Exercise requirements
Please copy everything from the line containing "Given: Open the BBIN资讯网 link" down to the end of the rows, substituting "Filters panel" for "Filters pane" and leaving all else unchanged.

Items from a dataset
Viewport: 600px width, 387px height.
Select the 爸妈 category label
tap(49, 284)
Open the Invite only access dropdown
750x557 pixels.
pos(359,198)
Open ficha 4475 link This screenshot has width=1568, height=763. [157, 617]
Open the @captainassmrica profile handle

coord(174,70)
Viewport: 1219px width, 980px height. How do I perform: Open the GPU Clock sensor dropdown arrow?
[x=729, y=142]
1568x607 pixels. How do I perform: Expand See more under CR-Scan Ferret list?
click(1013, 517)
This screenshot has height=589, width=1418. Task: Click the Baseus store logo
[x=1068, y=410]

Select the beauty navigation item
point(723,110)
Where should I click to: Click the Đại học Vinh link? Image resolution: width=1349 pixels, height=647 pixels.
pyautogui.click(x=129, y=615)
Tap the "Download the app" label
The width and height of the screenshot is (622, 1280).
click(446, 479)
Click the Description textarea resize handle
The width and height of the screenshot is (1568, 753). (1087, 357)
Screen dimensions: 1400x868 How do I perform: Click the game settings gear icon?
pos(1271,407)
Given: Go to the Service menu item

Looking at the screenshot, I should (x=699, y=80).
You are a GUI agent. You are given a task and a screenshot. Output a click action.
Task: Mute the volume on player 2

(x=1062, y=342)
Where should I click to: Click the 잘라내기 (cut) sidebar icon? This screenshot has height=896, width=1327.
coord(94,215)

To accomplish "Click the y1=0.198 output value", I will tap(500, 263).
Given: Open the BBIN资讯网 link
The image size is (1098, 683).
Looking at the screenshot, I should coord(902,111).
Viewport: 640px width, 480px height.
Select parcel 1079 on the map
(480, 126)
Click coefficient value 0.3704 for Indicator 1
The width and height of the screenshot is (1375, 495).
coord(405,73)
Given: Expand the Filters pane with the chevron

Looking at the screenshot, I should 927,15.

Exercise output
Given: Open the BBIN资讯网 link
The image size is (1098, 683).
Looking at the screenshot, I should coord(902,111).
Viewport: 640px width, 480px height.
Select parcel 1079 on the map
(480, 126)
Click coefficient value 0.3704 for Indicator 1
The width and height of the screenshot is (1375, 495).
coord(405,73)
Given: Expand the Filters panel with the chevron

Looking at the screenshot, I should 927,15.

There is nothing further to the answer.